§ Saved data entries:
BEGIN

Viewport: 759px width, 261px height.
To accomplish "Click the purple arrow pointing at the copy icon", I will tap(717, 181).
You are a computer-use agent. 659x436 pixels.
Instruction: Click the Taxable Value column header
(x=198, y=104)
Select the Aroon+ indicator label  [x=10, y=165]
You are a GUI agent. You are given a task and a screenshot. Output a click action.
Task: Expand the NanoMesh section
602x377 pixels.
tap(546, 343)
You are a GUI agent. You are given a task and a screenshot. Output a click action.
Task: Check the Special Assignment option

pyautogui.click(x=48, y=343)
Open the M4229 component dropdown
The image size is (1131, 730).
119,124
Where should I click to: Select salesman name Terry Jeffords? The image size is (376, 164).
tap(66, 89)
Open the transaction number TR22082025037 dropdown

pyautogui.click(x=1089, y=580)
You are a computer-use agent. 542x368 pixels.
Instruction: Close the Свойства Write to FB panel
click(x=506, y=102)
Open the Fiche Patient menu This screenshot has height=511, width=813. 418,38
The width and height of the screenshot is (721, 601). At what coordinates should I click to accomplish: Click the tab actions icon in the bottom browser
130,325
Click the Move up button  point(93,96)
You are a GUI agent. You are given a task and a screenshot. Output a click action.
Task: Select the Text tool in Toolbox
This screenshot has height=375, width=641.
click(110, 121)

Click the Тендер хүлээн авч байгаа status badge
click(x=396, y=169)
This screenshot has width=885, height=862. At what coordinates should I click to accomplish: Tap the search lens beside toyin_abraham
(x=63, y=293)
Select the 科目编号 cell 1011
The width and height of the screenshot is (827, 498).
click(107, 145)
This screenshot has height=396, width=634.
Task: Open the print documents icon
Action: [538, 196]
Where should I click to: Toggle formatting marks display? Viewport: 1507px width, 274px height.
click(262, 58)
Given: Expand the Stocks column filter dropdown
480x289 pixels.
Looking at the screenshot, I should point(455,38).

END

§ Exercise: The answer must consist of every line in the records above that contains the word "computer".

§ Exercise solution:
You are a computer-use agent. 659x436 pixels.
You are a computer-use agent. 542x368 pixels.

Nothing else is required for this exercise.